A faithful copy of the entries is needed, one that leaves out the pictures.

(Stored records)
****************

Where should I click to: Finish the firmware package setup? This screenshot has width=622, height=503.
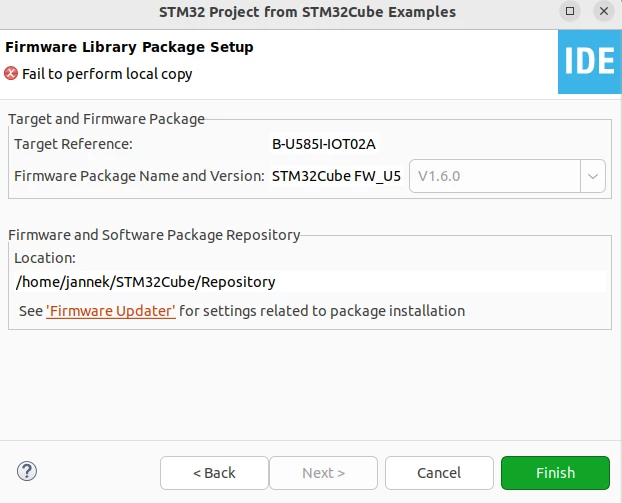coord(555,473)
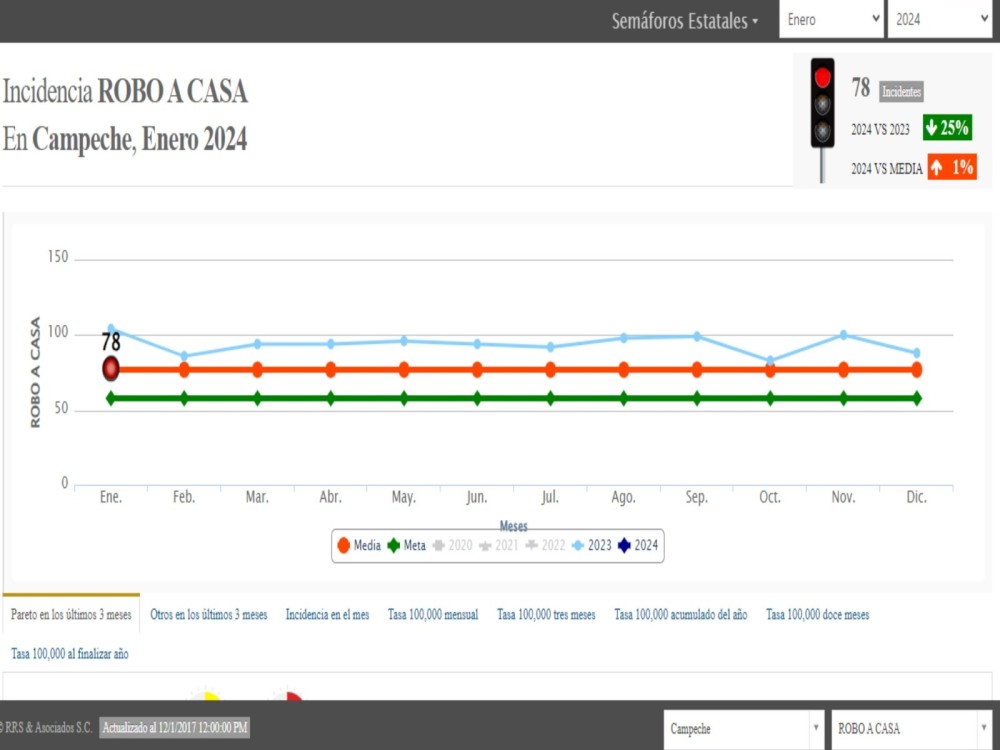This screenshot has height=750, width=1000.
Task: Expand the Campeche state selector
Action: pos(745,729)
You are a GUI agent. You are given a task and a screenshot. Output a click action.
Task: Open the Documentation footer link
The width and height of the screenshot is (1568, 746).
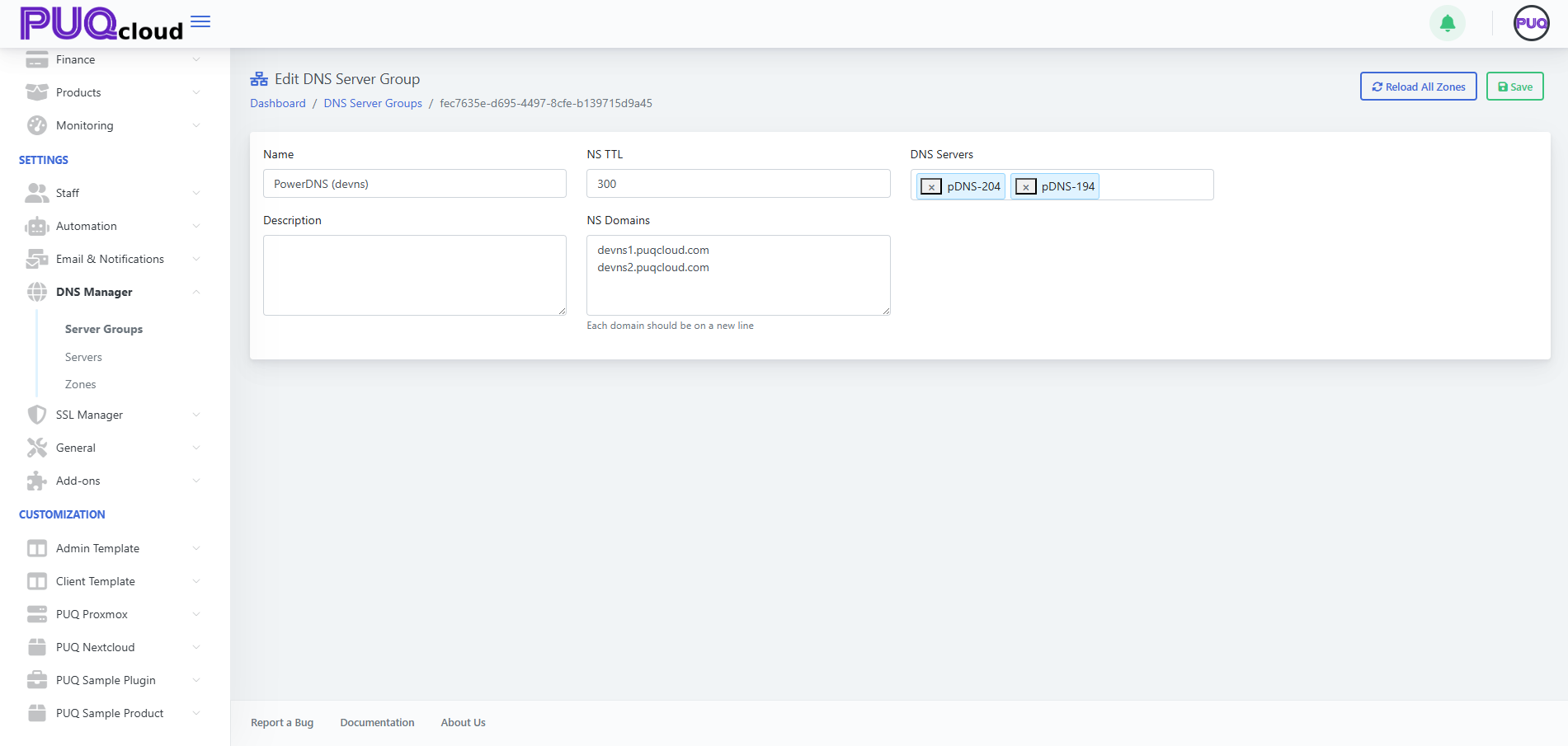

****************

Result of the task:
Where should I click to: Finish the firmware package setup? This screenshot has width=622, height=503.
coord(555,473)
This screenshot has height=750, width=1000.
Task: Expand the Campeche state selector
Action: pos(745,729)
You are a GUI agent. You are given a task and a screenshot. Output a click action.
Task: Open the Documentation footer link
The width and height of the screenshot is (1568, 746).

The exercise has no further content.